O técnico Luiz Felipe Scolari reclamou bastante do árbitro uruguaio Jorge Larrionda no momento em que foi marcado pênalti de Ricardo Carvalho sobre Thierry Henry. Ficou ainda mais revoltado minutos depois, quando Cristiano Ronaldo teria sido empurrado por Sagnol dentro da área. No final do jogo, dirigiu-se ao meio-de-campo e repetiu várias vezes a palavra “vergonha”.
Na entrevista coletiva após a partida, Felipão enrolou com sua peculiar ironia até a última pergunta, quando soltou: “Sim, foi pênalti no Henry assim como foi pênalti no Ronaldo e ele não deu”. “O árbitro é ele, dá o que quer”, continuou o treinador, dizendo que a atuação de Larrionda foi a típica arbitragem “sul-americana que a gente conhece, que sabe matar o jogo”.

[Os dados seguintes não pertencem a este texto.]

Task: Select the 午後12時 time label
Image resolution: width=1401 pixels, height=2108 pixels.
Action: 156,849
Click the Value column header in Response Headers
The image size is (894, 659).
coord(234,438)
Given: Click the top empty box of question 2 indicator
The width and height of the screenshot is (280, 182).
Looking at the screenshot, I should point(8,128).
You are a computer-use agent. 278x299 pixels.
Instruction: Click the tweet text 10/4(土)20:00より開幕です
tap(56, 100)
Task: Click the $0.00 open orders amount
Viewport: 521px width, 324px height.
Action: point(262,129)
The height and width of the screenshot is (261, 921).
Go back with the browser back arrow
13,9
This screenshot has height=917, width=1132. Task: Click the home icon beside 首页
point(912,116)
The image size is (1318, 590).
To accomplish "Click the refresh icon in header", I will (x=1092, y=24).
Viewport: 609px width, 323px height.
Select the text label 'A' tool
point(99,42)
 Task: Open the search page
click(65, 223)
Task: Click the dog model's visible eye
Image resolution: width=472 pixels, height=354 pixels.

Para o comandante português, a partida foi bastante “disputada, equilibrada” e “merecia um resultado de empate”. “O jogo acabou sendo decidido em um detalhe, que foi o pênalti. Um lance incontestável, que poderia acontecer para a gente também, mas aí seria mais difícil porque somos um país pequeno”, teorizou.
Apesar das críticas, Felipão não poupou elogios à equipe francesa. “Eles souberam manejar as armas que tinham e nós não conseguimos aproveitar as chances de empate que tivemos”, analisou. “A França tem uma boa situação defensiva, é bem organizada, conta com atletas de boa estatura, boa força física e bastante experientes”, completou.
Questionado se era um consolo o técnico francês Raymond Domenech ter dito que Portugal deu mais trabalho à França que o Brasil, Felipão acusou o rival de desrespeito. “Ele se pronunciou de maneira absurda depois do jogo, dirigindo palavras que nem posso reproduzir aos jogadores e a Portugal como país”, disse.
Mesmo com a derrota, o treinador se disse “orgulhoso por trabalhar com esse grupo espetacular e por Portugal chegar entre os quatro finalistas depois de 40 anos” e afirmou que o objetivo agora passa a ser o terceiro lugar.
“Vamos deixar passar essa melancolia, essa decepção, e buscar o terceiro lugar que é muito interessante em um Mundial. Teremos um dia a menos de repouso em relação à Alemanha, mas vamos ter de aglutinar forças para encarar os donos da casa”, finalizou.